Friday, December 11, 2009

Time to Step Up

"Accessibility" is one of those words people bandy about as an objective they want city planners to follow. At public forums, it is invariably the case that the public says they want a downtown that's "walkable," "accessible," "a people place."

Then it snows and the ideals go to shit.

Today I saw two very frail-looking, slow-moving elderly people pushing their walkers in traffic on Bridgeport near the intersection of Erb. Why? Knox Presbyterian Church hadn't ploughed the sidewalk on their property along Bridgeport Road. There was lots of traffic and cars were slipping in the snowy street; it was incredibly dangerous to be walking in the road. My guess is that the couple had gone to the library and were trying to get home.

Most winters the sidewalk clearing around uptown Waterloo is so poor that many elderly people in the uptown area are housebound for months. The uptown is ringed by seven residences for elderly people, from the full-care facility at King-William to the high rise Water Park apartments. The Adult Recreation Center (ARC) is also in uptown.

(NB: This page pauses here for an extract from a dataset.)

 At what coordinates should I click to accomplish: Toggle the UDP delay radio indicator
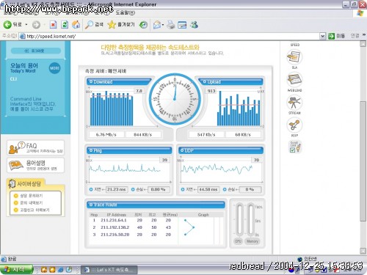183,189
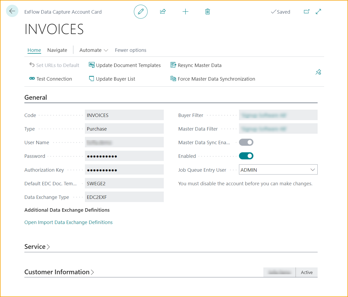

It's not just people with walkers, but anyone who's a little unsteady on their pins who can't get through the snow drifts that are left all winter in front of many properties. And it's not just home owners. The city often doesn't clear the pile of snow in front of the crosswalk at Erb and Peppler, so people trying to cross the street have to climb a sizable hump of snow. The sidewalk beside the city lots of Caroline are never well shovelled; at best we get a narrow track. The empty lot at 32 Alexandra, owned by the Auburn company, is rarely if ever ploughed.

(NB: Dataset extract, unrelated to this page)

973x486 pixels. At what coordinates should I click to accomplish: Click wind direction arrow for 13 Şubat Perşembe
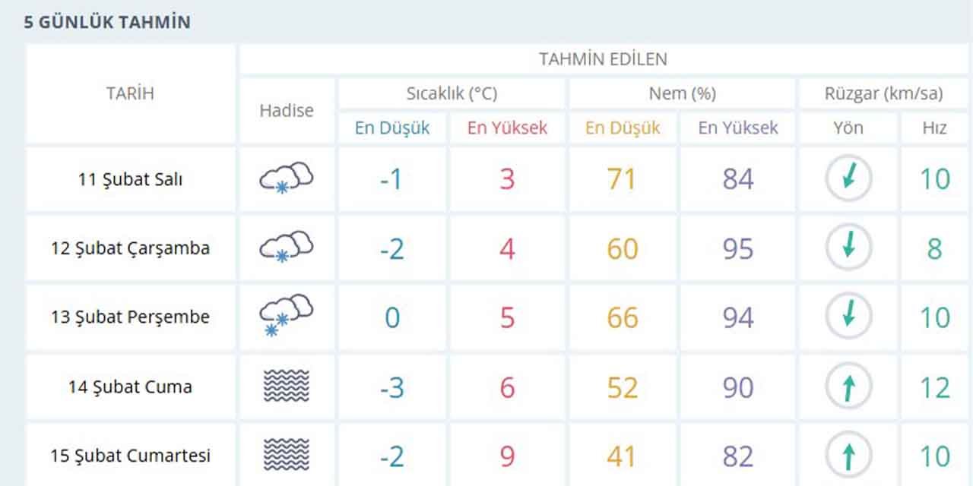(848, 316)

The Waterloo city by-law "Snow and Ice", #82-12, states that sidewalks must be cleared 24 hours after a snowfall. This applies to occupants as well as owners, to vacant land as well as occupied. It applies to houses, apartments, churches, public land, schools, and every other type of property. Failing to adequately clear your sidewalk of snow and ice can result in a $2,000 fine, as well as the cost of the city clearing it.

The city mostly acts on uncleared sidewalks when they receive a complaint. We can all contact the city about uncleared sidewalks by calling 519-747-6280 or by filling out this form, which goes to the by-law enforcement department.

Fair warning: I am planning to rat on everyone in uptown Waterloo who breaks the by-law this winter.

(If requested, the city will help clear the sidewalks of the physically disabled or people over 65. Call 519-579-6930.)



Michael D said...

If we were serious about accessibility, we would have the city do the plowing. It's reliable, not at all expensive, and is also heaps more efficient.

Really, how in hell are a city's sidewalks supposed to be usable if property owners/occupants are allowed 24 hours to shovel the snow?

Yappa said...

I don't know if it's true, but someone told me that it would only cost the city $300,000/yr to clear the sidewalks. When I lived in Peterboro years ago they had little sidewalk clearing machines. A bonus with them is that they cleared a wider swath, and a uniform one, which made it easier to walk. It was also a lot quicker.

Michael D said...

Guelph is probably getting rid of most of their sidewalk clearing in the 2010 budget -- with a whopping savings of $100,000. So that figure seems in the right ballpark.

Yappa said...

By the way, I didn't mention the city-clearing thing in the post, although I support it, because as long as we have to clear our own sidewalks, I think there's an issue of personal accountability that would be side-lined by arguing for a government plan. In other words, in the current system, people better damn well start doing a better job of making their property passable.